IOTA Smart Lock — Proof of Concept
The full article was originally published by Stefano Della Valle on Medium. Read the full article here.
Exploring the idea behind our upcoming new innovative solution
Note: this is a translation of a post that was published on LinkedIn in italian a few months ago. A prototype has been realized since then, we will soon release additional information about this solution.
Opening a lock is a very common action, and nowadays we perform it many times everyday without realizing how complex it is on many layers.
In time, locks and keys have become more and more sophisticated, especially in the digital era with electronic locks and digital keys.
The “hidden” function of keys
We are so used to using keys that we sometimes forget that they have two different functions:
- mechanically or electronically activate the lock;
- granting the right and faculty to use the first function.
The second function seems implicit, but it is not: if I find someone else’s lost key I can physically open its lock, but I don’t have the legal right to do so.
On the other hand, if I have guests in my home, I might give them the house keys, and at the same time I also explicitly give the permission to lock and unlock the door.

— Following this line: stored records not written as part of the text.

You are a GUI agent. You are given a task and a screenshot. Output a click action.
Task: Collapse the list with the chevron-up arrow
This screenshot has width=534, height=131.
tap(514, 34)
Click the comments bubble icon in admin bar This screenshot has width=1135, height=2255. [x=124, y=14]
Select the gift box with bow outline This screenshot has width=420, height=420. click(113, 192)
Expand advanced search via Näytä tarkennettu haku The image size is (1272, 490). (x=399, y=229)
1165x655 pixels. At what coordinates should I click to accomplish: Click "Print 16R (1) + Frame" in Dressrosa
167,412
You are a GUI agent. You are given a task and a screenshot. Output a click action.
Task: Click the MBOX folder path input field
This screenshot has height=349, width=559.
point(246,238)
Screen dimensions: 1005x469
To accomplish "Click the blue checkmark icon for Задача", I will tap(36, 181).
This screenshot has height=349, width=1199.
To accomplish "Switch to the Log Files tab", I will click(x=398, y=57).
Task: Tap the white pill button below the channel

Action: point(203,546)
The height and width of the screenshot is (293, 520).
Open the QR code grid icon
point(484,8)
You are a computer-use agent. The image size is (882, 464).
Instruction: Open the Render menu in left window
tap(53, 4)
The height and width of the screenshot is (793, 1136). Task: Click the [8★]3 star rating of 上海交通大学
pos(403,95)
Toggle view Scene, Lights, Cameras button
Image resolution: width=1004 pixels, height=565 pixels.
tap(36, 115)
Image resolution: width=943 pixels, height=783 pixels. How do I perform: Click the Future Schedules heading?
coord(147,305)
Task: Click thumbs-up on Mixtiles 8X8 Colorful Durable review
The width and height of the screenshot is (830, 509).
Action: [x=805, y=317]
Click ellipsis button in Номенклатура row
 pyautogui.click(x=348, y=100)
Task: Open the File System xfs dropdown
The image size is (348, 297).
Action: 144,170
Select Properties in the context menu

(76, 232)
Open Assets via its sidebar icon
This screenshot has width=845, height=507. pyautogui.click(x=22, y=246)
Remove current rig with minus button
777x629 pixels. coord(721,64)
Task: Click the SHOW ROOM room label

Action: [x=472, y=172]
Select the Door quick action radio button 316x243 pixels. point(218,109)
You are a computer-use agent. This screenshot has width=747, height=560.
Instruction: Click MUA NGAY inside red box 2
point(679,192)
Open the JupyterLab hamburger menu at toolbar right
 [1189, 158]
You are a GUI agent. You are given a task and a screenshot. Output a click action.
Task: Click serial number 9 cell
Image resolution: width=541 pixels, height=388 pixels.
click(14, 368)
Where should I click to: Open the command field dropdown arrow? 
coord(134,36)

Keys can be both strong and weak at the same time
A perfect example of how a key/lock system can be very resilient to breaking but very weak when it comes to verify the usage authorization are “keyless” security systems of modern cars.
These systems work with a central unit in the car which identifies the key thanks to radio encrypted messages. It is impossible to clone the key and create alternative messages to unlock the car.
Just like mechanical keys, whoever holds the key can open the lock, but they don’t necessarily have the authorization to do so.
In addition, with these systems it is also possible to unlock the car even without physically holding the key and without using force: only two people and two transceivers are needed.
The first person follows the car’s owner, while the second person waits beside the car. The two transceiver create a radio bridge between the key and the car: the key receives the signal from the car and it activates. Car and key “think” they are in proximity and exchange information. The car unlocks and security systems are deactivated.
With this example, we can see how hard it is even with digital systems to fight potential unauthorized accesses, and how modern solutions end up creating even more attack opportunities. The real problem though is still the total absence of usage authorization control, which is practically impossible with legacy systems and still not completely solved with digital solutions.
IOTA Smart Lock
The goal of this project is to enable an authorization control process for digital keys, and we aim to accomplish it by separating the two functions of keys which we discussed above.